### Requirements
Reproduce the material below line by line, without changing anything.

** Begin Entries shown **

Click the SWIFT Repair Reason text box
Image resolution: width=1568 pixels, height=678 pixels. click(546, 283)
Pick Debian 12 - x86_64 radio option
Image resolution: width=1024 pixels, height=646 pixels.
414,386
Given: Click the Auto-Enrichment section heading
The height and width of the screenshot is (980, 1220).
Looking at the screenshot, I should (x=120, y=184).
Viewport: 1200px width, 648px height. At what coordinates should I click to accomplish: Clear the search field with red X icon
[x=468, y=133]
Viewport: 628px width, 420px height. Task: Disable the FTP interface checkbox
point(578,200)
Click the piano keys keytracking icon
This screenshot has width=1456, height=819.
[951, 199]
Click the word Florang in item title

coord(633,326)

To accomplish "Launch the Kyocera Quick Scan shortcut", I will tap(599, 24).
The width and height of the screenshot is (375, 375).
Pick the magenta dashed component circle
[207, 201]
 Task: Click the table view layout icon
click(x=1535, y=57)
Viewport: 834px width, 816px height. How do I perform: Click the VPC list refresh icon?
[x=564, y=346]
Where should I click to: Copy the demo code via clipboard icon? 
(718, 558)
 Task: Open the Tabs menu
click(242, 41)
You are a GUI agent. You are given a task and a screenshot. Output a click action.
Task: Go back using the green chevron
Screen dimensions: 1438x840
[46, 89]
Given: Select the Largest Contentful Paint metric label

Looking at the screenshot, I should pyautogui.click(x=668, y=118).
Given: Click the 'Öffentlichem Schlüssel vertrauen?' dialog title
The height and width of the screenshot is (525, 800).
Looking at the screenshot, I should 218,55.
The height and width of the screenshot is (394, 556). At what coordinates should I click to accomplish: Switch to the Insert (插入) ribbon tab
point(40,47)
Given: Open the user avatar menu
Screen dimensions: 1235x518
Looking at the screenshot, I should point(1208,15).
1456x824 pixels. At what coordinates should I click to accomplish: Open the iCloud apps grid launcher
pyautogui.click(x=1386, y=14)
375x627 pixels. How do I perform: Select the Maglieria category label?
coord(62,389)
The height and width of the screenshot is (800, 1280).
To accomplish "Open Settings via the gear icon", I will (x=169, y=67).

** End Entries shown **

### Exercise result
Click the SWIFT Repair Reason text box
Image resolution: width=1568 pixels, height=678 pixels. click(546, 283)
Pick Debian 12 - x86_64 radio option
Image resolution: width=1024 pixels, height=646 pixels.
414,386
Given: Click the Auto-Enrichment section heading
The height and width of the screenshot is (980, 1220).
Looking at the screenshot, I should (x=120, y=184).
Viewport: 1200px width, 648px height. At what coordinates should I click to accomplish: Clear the search field with red X icon
[x=468, y=133]
Viewport: 628px width, 420px height. Task: Disable the FTP interface checkbox
point(578,200)
Click the piano keys keytracking icon
This screenshot has width=1456, height=819.
[951, 199]
Click the word Florang in item title

coord(633,326)

To accomplish "Launch the Kyocera Quick Scan shortcut", I will tap(599, 24).
The width and height of the screenshot is (375, 375).
Pick the magenta dashed component circle
[207, 201]
 Task: Click the table view layout icon
click(x=1535, y=57)
Viewport: 834px width, 816px height. How do I perform: Click the VPC list refresh icon?
[x=564, y=346]
Where should I click to: Copy the demo code via clipboard icon? 
(718, 558)
 Task: Open the Tabs menu
click(242, 41)
You are a GUI agent. You are given a task and a screenshot. Output a click action.
Task: Go back using the green chevron
Screen dimensions: 1438x840
[46, 89]
Given: Select the Largest Contentful Paint metric label

Looking at the screenshot, I should pyautogui.click(x=668, y=118).
Given: Click the 'Öffentlichem Schlüssel vertrauen?' dialog title
The height and width of the screenshot is (525, 800).
Looking at the screenshot, I should 218,55.
The height and width of the screenshot is (394, 556). At what coordinates should I click to accomplish: Switch to the Insert (插入) ribbon tab
point(40,47)
Given: Open the user avatar menu
Screen dimensions: 1235x518
Looking at the screenshot, I should point(1208,15).
1456x824 pixels. At what coordinates should I click to accomplish: Open the iCloud apps grid launcher
pyautogui.click(x=1386, y=14)
375x627 pixels. How do I perform: Select the Maglieria category label?
coord(62,389)
The height and width of the screenshot is (800, 1280).
To accomplish "Open Settings via the gear icon", I will (x=169, y=67).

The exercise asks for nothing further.